Saturday May 7, 2022
The Food and Agriculture Organization of the United Nations (FAO), in partnership with government and other implementing partners, has reached almost 11 million livestock belonging to around 275 000 rural families with supportive emergency treatment services in Somalia. Funded by the United States Agency for International Development and the Qatar Fund For Development, the milestone comes at a time when the country faces a humanitarian emergency due to extreme drought. Over 750 000 people have fled their homes in search of assistance, and rural communities have been the hardest hit as water and pasture dried up and livestock perished. Implemented through local government partners, the campaign targeted drought-affected households, with the goal to maintain productive assets that are critical for the food security and nutrition of vulnerable families, especially those with young children.

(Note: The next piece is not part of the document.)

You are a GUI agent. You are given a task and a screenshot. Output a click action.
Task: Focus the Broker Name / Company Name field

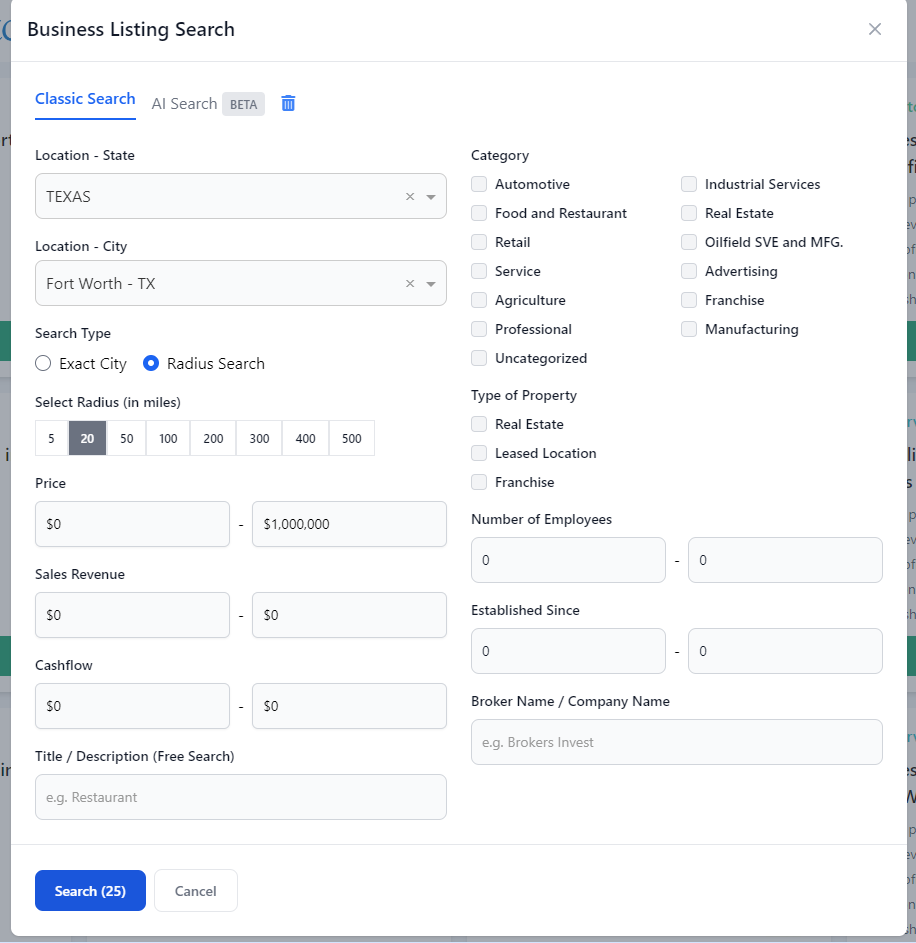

As of February 2022, FAO’s Food Security Nutrition and Analysis Unit (FSNAU) estimated that some rural households in the most drought affected areas had lost up to 30 percent of their animals to drought. “We’ve seen drought-related livestock disease in pastoral areas, and this directly impacts their ability to cope with these climate shocks,” said FAO’s Livestock Coordinator, Khalid Saeed. “We scaled up quickly through local government partners to achieve this goal, with a sense of urgency that lives and livelihoods were on the line,” he said. The treatments administered are intended to protect livestock from common drought-related diseases that can be lethal to an animal already weakened by drought.
Livestock a lifeline for young children
Livestock are not just a financial commodity for rural Somali families but are essential for human health. Young children rely on milk and meat supply from the family’s herd for their nutrition and development. Households that experience livestock death due to drought see a rapid decline in food security and nutrition, endangering the health and nutrition of their young children. “The nutrition and health of young Somali children are directly linked to the health of their animals and the ecosystems they live in,” said FAO Nutrition Officer, Emma Ouma. “Healthy livestock provide high biological value proteins, vitamins and minerals from the milk and meat they produce. Livestock are a lifeline for young children. Without these critical nutritional benefits the negative impacts in their growth and development can last for years,” she said.
In Somalia, around 1.4 million children are malnourished, with around 330 000 children severely acutely malnourished, according to FSNAU. For families that lose their livestock, their children risk acute malnutrition or even worse outcomes if they don’t receive help soon enough.
As well as supporting animal health, FAO is bringing emergency cash and livelihood assistance to rural areas, as closely as possible to affected communities. This helps to keep families and communities together during crisis, reducing psychosocial and physical risks to the vulnerable, paving the way for a faster and more sustainable recovery.
FAO in Somalia urgently requires USD 131.4 million to increase immediate food access in rural areas, safeguarding livelihoods, and support seasonal food production, and to provide supporting evidence and coordination of drought response actions. “The risk of famine is growing every day, but with an urgent injection of humanitarian funding from the international community there is still time to avert a catastrophe,” said Etienne Peterschmitt, FAO’s Representative in Somalia. FAO aims to assist 882 000 people across 52 districts targeting the worst drought-affected rural communities.